Reputation: 1021
Please consider the following code:
public static void main(String... args) throws InterruptedException, ExecutionException {
ScheduledExecutorService executor = Executors.newSingleThreadScheduledExecutor();
ScheduledFuture<?> future =
executor.scheduleAtFixedRate(Dummy::iterate,
0,
1,
TimeUnit.SECONDS);
TimeUnit.MILLISECONDS.sleep(1500);
executor.shutdown();
executor.awaitTermination(1, TimeUnit.MILLISECONDS);
System.out.println("Getting the future...");
future.get();
System.out.println("Got the future...");
System.out.println("Finished");
}
private static void iterate(){
System.out.println("Iterating... counter is: " + counter++);
try {
TimeUnit.MILLISECONDS.sleep(900);
} catch (InterruptedException e) {
e.printStackTrace();
}
}
Note that the executor.awaitTermination(...)
command future.get()
command are happening after 1500 ms, meaning in the middle of the iterate()
method.
This means that awaitTermination(...)
will return false because the scheduled task hasn't finsihed yet.
Now, future.get()
will wait forever.

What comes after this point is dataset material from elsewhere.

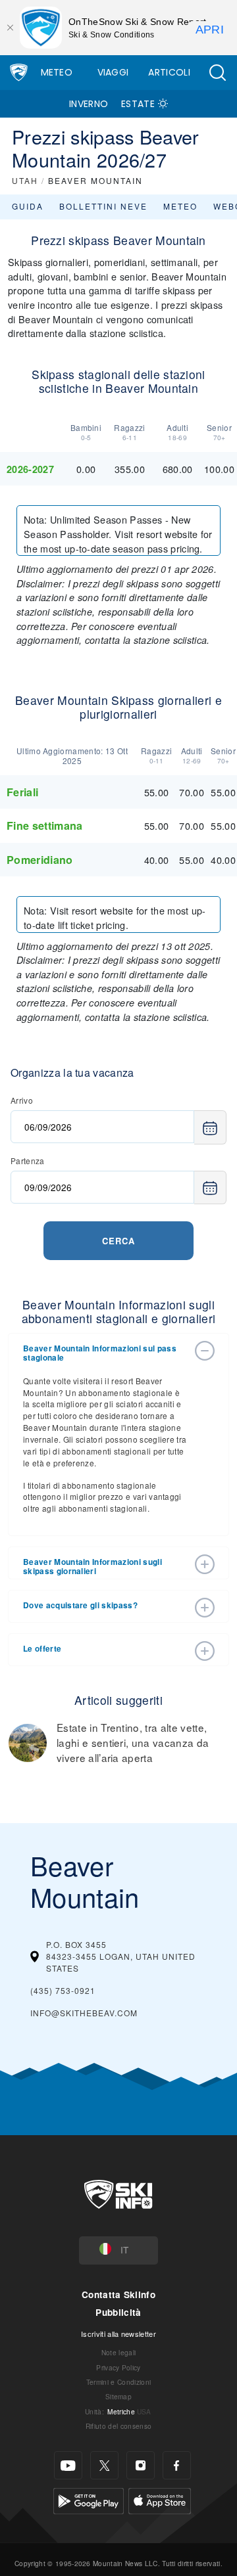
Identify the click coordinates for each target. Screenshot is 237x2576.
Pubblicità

The task will finish and the service won't start other tasks, but yet the get()
will never return.
A workaround is asking the future for isDone()
, and only if it is done, asking for the result.
My question is what exactly is happening?
Looks like that if shutDown()
happens in the during an iteration, the ScheduledThreadPool will somehow halt and, meaning there will be no future available. So why is this happening? I have looked at the documentation but couldn't find any reference indicating this issue. Is it possible that such scenario causes a future to not done, and later for the future to not be available?
Upvotes: 4
Views: 2687
Reputation: 900
If you replace your :
future.get();
to something like:
future.get(2000,TimeUnit.MILLISECONDS);
Then you see java.util.concurrent.TimeoutException
exception ocuur.
and this Exception thrown when a blocking operation times out. Blocking operations for which a timeout is specified need a means to indicate that the timeout has occurred. For many such operations it is possible to return a value that indicates timeout; when that is not possible or desirable then TimeoutException should be declared and thrown.